• WORK TASK: All lines from the opening of the entries below through the line containing "Screen dimensions: 1280x719" must be output exactly as they appear, with no other lines.

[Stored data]
——————

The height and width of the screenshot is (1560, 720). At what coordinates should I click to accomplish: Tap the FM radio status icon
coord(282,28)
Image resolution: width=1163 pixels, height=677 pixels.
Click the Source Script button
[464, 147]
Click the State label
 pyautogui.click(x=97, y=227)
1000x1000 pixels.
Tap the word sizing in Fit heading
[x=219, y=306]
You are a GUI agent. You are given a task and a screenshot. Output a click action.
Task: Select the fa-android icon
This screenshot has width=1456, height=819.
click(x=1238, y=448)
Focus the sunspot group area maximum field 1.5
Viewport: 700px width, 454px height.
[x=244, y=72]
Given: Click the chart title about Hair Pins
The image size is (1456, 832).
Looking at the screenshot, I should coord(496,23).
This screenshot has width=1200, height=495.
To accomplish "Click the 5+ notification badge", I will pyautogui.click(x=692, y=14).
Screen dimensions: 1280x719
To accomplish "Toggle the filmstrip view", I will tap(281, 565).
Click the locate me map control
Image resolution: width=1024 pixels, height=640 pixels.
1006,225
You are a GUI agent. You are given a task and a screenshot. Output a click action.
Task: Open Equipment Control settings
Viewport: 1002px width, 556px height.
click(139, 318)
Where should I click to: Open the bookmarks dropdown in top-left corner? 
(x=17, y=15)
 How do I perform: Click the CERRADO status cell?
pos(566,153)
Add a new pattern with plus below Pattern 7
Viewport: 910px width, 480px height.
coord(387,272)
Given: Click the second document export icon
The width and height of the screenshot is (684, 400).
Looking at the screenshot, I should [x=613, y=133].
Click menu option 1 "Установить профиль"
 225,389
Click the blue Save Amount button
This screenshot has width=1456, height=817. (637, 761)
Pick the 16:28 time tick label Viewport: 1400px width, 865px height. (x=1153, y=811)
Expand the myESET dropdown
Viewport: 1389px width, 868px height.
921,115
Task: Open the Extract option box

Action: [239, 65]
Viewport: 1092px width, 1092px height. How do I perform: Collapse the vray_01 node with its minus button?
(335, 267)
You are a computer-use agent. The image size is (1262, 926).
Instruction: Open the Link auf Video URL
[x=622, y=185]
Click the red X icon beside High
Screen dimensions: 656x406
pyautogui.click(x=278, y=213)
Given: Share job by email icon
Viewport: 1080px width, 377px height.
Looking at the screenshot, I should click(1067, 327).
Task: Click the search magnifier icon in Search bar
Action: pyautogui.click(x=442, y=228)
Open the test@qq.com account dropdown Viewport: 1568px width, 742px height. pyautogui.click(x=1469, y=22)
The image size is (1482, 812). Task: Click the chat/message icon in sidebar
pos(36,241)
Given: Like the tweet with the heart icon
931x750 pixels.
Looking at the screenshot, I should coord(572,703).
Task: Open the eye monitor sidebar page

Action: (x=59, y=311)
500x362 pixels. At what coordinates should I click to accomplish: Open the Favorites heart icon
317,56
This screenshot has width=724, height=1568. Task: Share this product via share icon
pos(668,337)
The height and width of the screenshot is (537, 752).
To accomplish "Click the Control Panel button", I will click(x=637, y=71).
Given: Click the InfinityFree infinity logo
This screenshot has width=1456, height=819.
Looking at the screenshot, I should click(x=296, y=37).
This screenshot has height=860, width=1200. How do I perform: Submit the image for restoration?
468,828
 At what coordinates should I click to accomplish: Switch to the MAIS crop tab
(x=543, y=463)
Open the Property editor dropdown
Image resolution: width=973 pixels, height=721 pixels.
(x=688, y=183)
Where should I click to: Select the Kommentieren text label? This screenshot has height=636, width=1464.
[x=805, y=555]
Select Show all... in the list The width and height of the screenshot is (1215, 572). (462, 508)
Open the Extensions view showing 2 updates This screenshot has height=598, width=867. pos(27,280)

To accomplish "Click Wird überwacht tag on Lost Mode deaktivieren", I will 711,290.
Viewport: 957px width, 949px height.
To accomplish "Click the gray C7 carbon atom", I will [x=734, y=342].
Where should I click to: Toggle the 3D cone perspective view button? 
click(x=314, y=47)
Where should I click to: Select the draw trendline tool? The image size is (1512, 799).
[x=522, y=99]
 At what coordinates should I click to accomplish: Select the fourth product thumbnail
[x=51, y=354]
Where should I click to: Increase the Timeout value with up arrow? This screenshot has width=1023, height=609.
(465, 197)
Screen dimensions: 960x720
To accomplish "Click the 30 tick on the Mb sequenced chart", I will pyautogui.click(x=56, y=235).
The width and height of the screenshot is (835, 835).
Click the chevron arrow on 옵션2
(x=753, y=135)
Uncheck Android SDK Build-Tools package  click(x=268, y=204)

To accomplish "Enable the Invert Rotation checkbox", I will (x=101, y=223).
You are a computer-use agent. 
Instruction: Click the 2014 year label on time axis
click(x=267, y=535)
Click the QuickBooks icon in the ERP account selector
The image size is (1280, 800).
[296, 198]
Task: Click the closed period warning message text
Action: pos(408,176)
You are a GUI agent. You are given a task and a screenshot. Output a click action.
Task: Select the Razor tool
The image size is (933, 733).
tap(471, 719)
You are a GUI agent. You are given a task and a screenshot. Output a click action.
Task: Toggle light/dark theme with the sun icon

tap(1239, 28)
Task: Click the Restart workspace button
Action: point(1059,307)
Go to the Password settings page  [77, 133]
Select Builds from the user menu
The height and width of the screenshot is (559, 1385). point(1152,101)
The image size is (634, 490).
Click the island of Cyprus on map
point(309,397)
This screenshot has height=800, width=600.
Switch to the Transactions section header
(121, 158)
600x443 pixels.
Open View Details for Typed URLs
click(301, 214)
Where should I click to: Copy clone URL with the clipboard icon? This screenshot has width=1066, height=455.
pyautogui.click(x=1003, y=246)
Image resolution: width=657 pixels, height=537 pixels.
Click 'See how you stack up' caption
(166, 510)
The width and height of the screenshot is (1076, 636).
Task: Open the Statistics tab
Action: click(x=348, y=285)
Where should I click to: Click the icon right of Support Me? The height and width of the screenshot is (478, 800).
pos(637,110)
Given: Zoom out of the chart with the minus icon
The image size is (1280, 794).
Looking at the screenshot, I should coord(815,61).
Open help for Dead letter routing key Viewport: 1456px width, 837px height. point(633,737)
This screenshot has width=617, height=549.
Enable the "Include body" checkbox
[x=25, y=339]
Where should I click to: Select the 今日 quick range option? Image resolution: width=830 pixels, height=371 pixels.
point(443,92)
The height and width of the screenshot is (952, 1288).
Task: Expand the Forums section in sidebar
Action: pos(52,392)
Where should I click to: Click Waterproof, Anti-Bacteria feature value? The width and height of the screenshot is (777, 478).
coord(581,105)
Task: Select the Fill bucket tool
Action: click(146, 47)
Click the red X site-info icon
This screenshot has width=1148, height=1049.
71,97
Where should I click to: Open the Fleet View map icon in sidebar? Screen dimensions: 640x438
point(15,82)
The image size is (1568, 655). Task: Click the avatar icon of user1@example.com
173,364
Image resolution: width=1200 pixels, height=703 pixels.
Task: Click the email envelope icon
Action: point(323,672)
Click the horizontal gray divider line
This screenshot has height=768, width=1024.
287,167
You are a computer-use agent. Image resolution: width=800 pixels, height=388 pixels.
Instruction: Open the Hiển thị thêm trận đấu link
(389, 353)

——————

• ANSWER TO THE EXERCISE:
The height and width of the screenshot is (1560, 720). At what coordinates should I click to accomplish: Tap the FM radio status icon
coord(282,28)
Image resolution: width=1163 pixels, height=677 pixels.
Click the Source Script button
[464, 147]
Click the State label
 pyautogui.click(x=97, y=227)
1000x1000 pixels.
Tap the word sizing in Fit heading
[x=219, y=306]
You are a GUI agent. You are given a task and a screenshot. Output a click action.
Task: Select the fa-android icon
This screenshot has width=1456, height=819.
click(x=1238, y=448)
Focus the sunspot group area maximum field 1.5
Viewport: 700px width, 454px height.
[x=244, y=72]
Given: Click the chart title about Hair Pins
The image size is (1456, 832).
Looking at the screenshot, I should coord(496,23).
This screenshot has width=1200, height=495.
To accomplish "Click the 5+ notification badge", I will pyautogui.click(x=692, y=14).
Screen dimensions: 1280x719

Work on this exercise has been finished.